Encouraged by the good effects produced by my change of manner towards the new cook, I went frequently into the kitchen for the next three or four days, and found Hannah a very different kind of a person from what I had supposed. She was a little awkward, it is true, but this arose from


the fact that she had never been properly instructed in any thing. She had been left to find out nearly all her duties, and to do them according to her own intelligence. But when I showed her a better way, she was thankful, and at once adopted it.

Thus I continued for some time, until I had trained her quite to my liking. The consequence is, that now I have a domestic who is to me almost invaluable. Hannah is clean, tidy, and industrious, and always to the minute with her meals.
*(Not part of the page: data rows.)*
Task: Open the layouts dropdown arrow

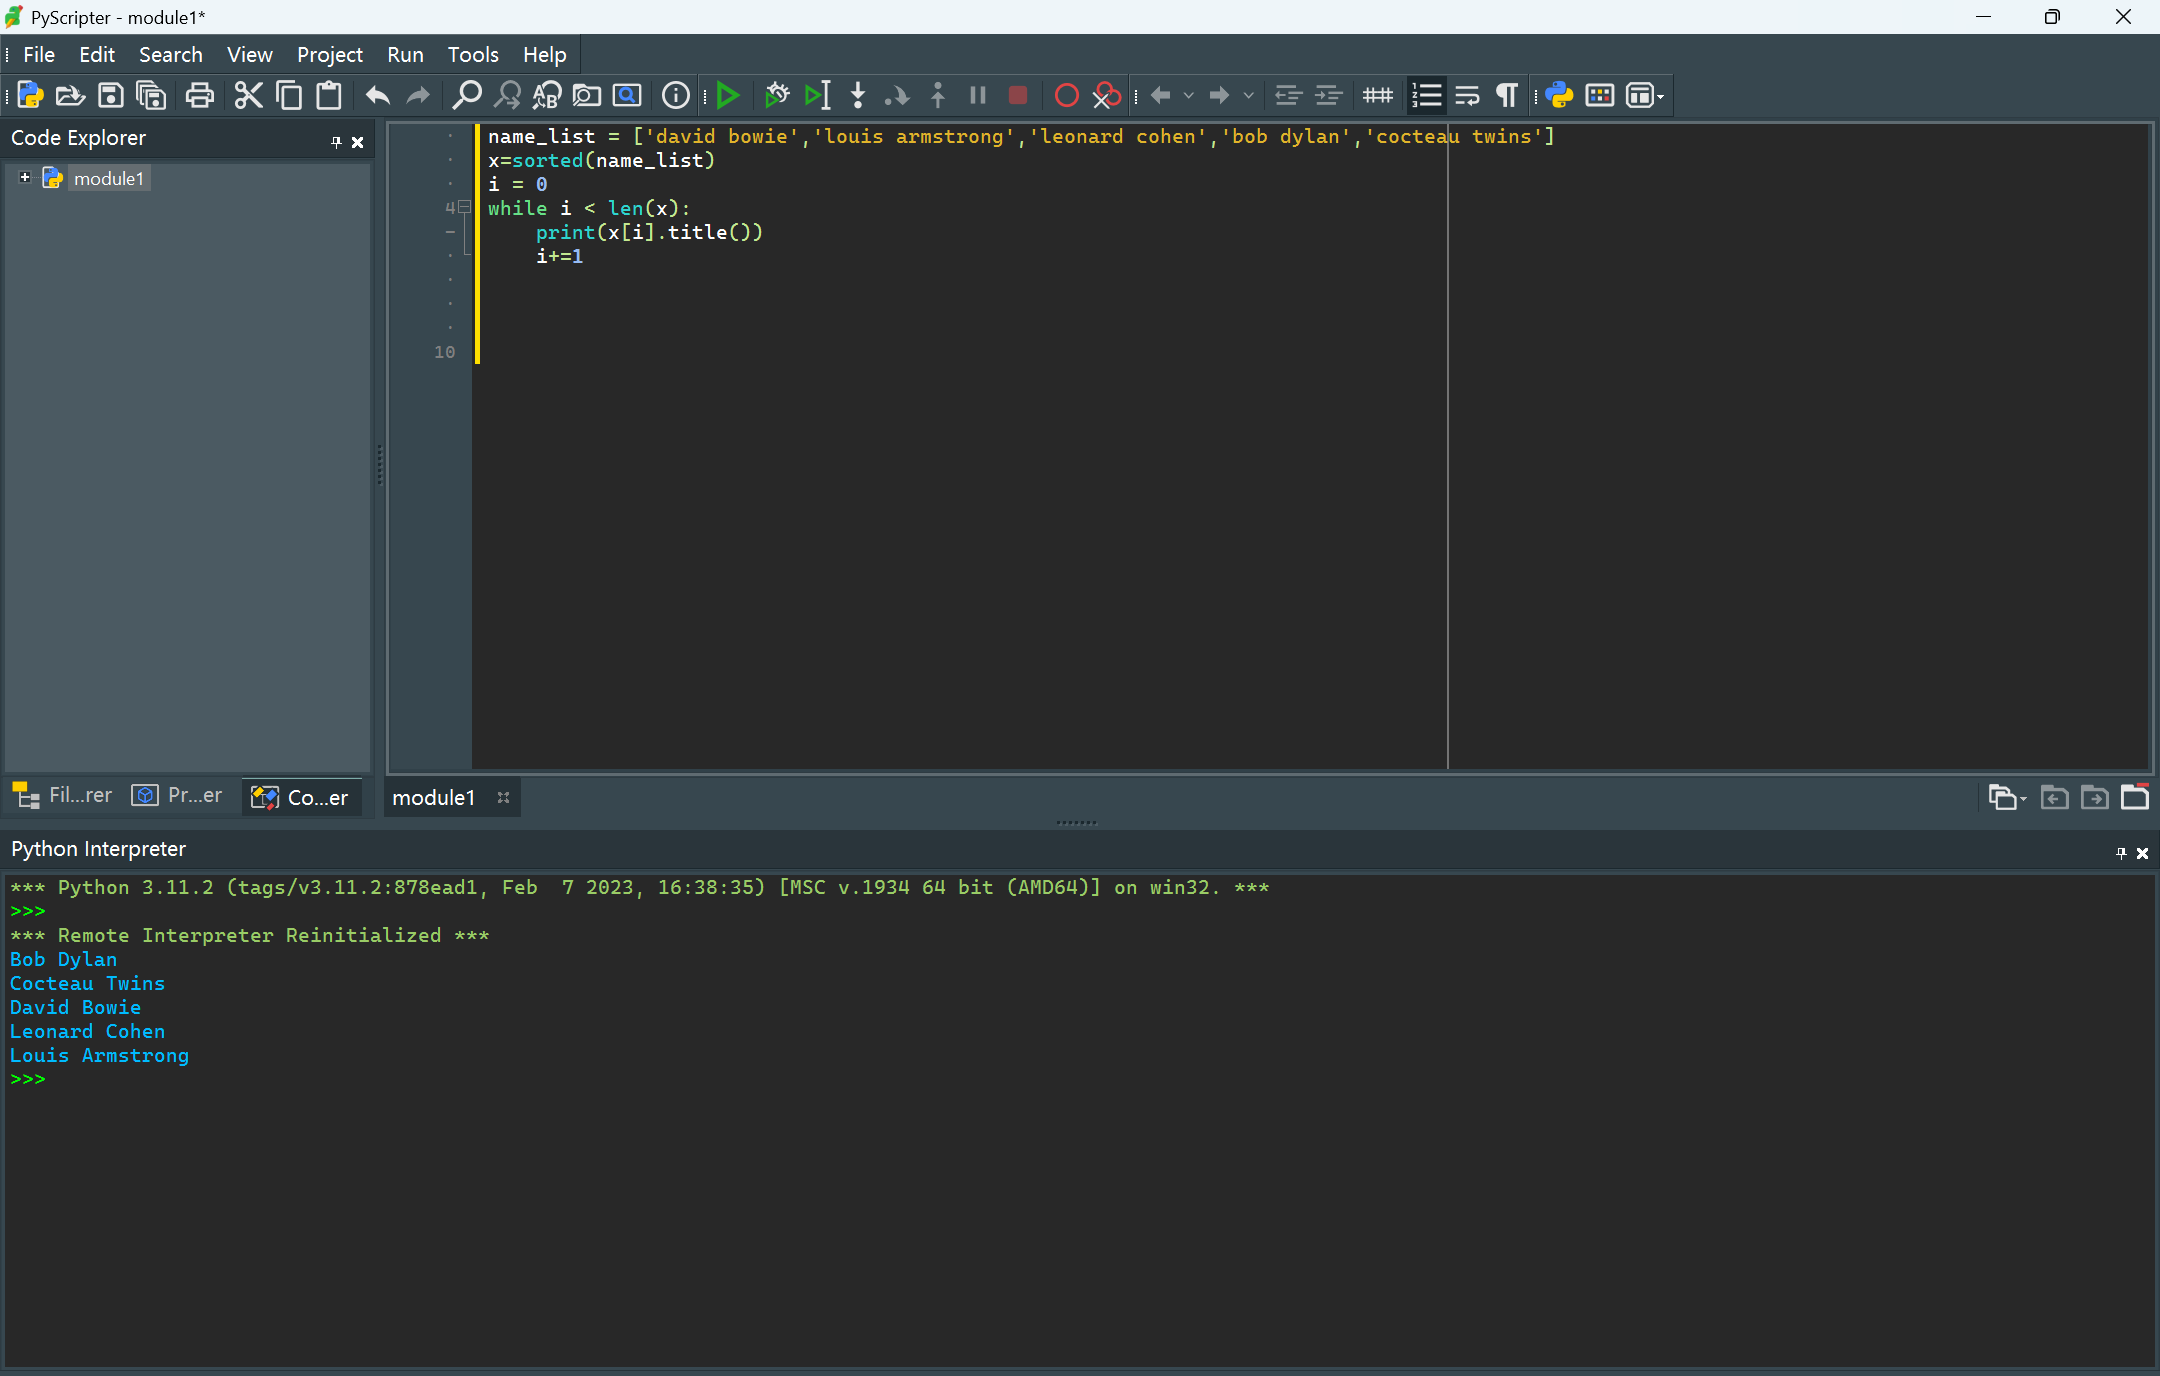Action: pos(1661,97)
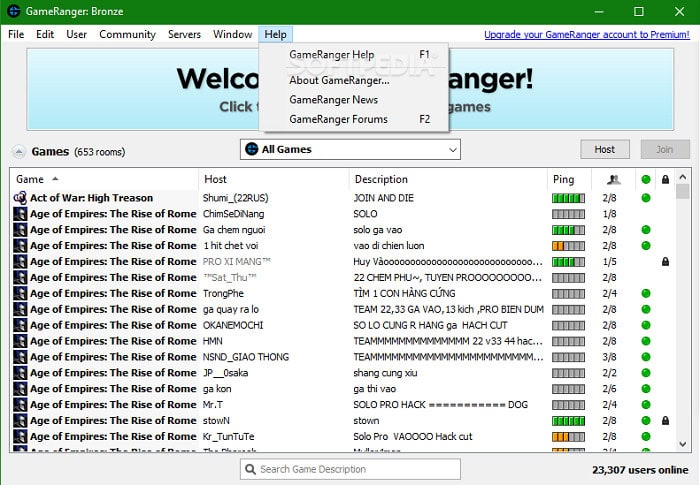The image size is (700, 485).
Task: Click the magnifier icon in search box
Action: point(250,469)
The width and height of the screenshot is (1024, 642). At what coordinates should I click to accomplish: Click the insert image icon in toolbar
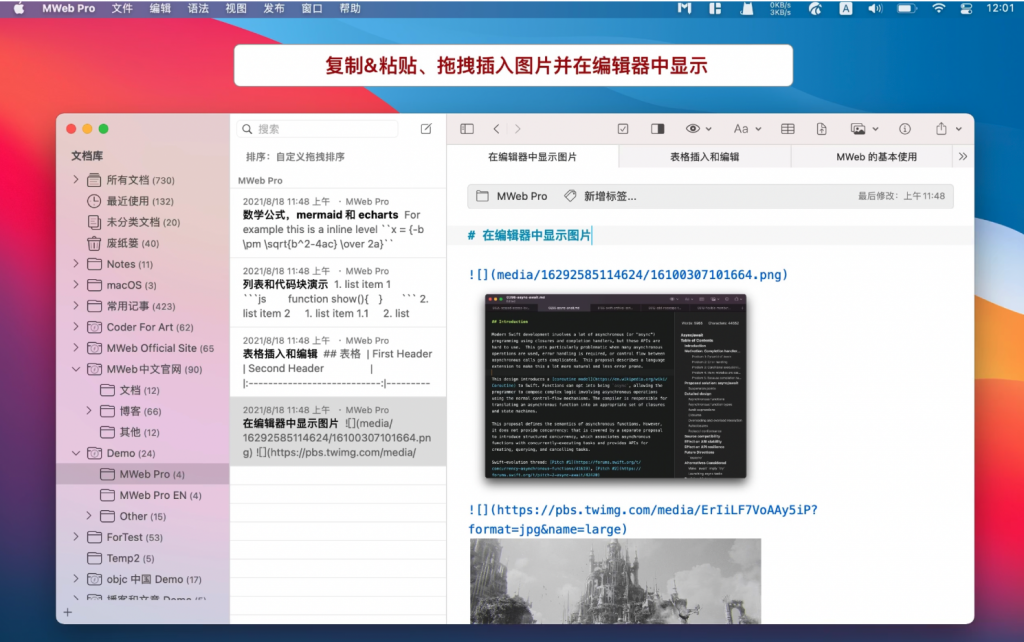tap(858, 128)
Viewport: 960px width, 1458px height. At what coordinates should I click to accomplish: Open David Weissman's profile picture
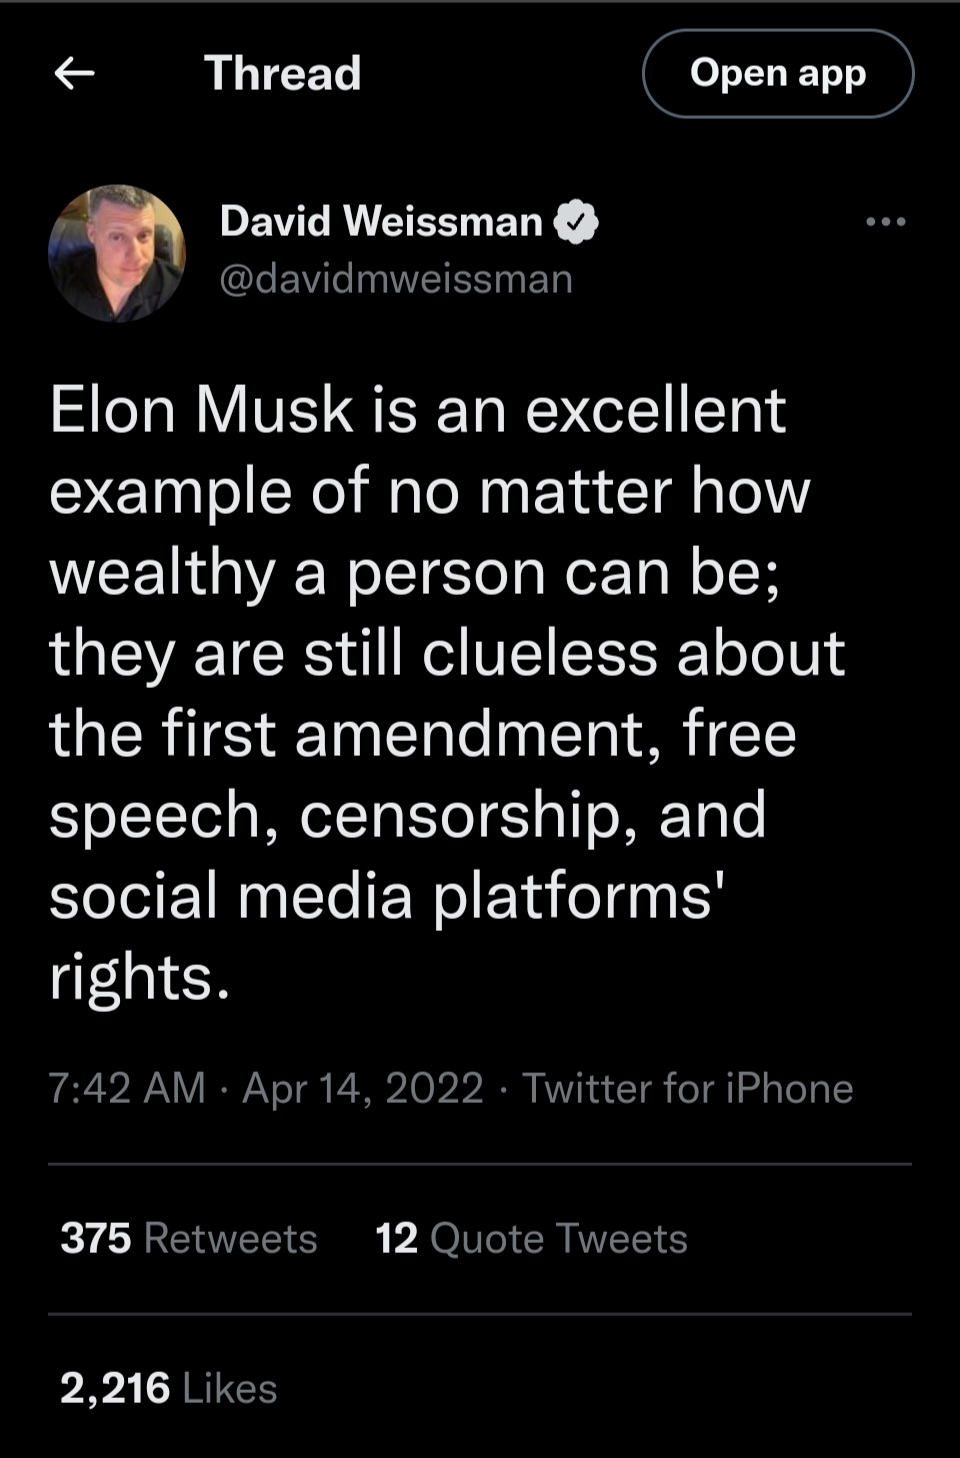(117, 253)
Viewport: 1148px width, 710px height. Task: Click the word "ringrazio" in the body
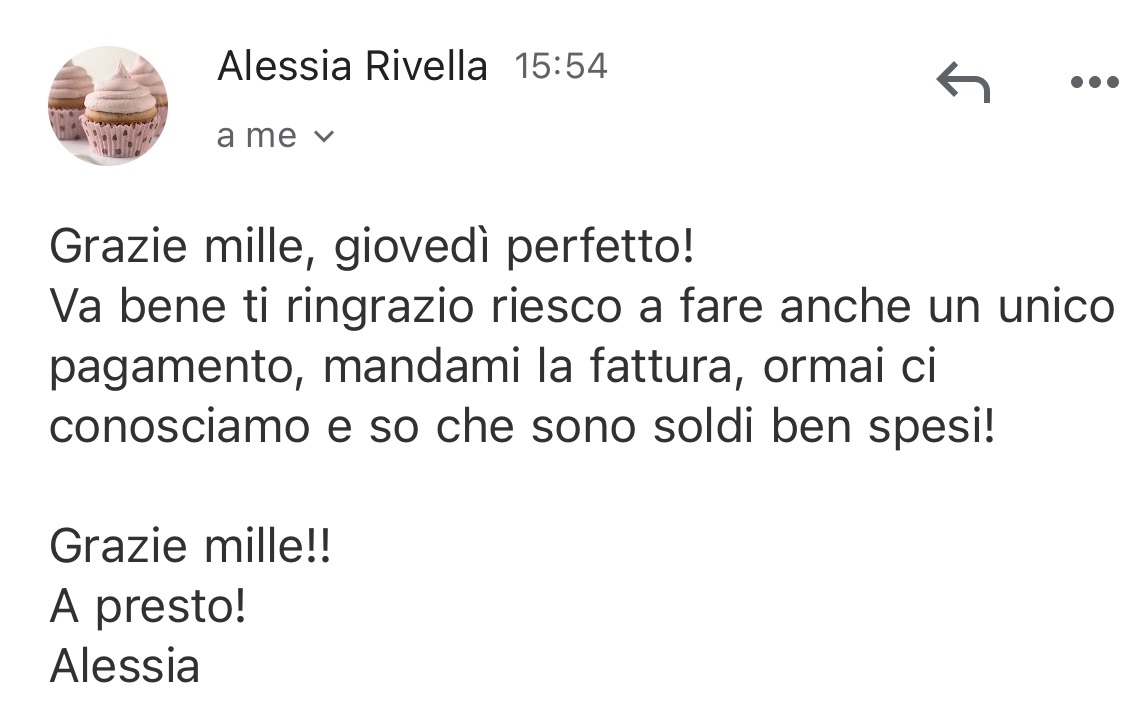coord(380,307)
Had I not adopted the judicious course that proved so successful, I should not have made any thing out of her, for she will not bear harsh treatment. It wounds her feelings, confuses her mind, and excites her to opposition. But kindness softens her, as wax is softened before a gentle heat.

But enough for he present. I throw these few leaves, upon which are written some brief passages of my own experience in domestic life, upon the waves, trusting that they may do good — that my countrywomen may gather from them hints to make both themselves and all who look up to them happier. The power to do good, every one possesses. If we cannot reform the world in a moment, we can begin the work by reforming ourselves


and our households, and thus plant the seeds that will in time produce a sure harvest. Who will not enter at once upon this work? It is woman's mission. Let her not look away from her own little family circle for the means of producing moral and social reforms, but begin at home; and the little leaven she there hides, will, in due time, thoroughly leaven her three measures of meal.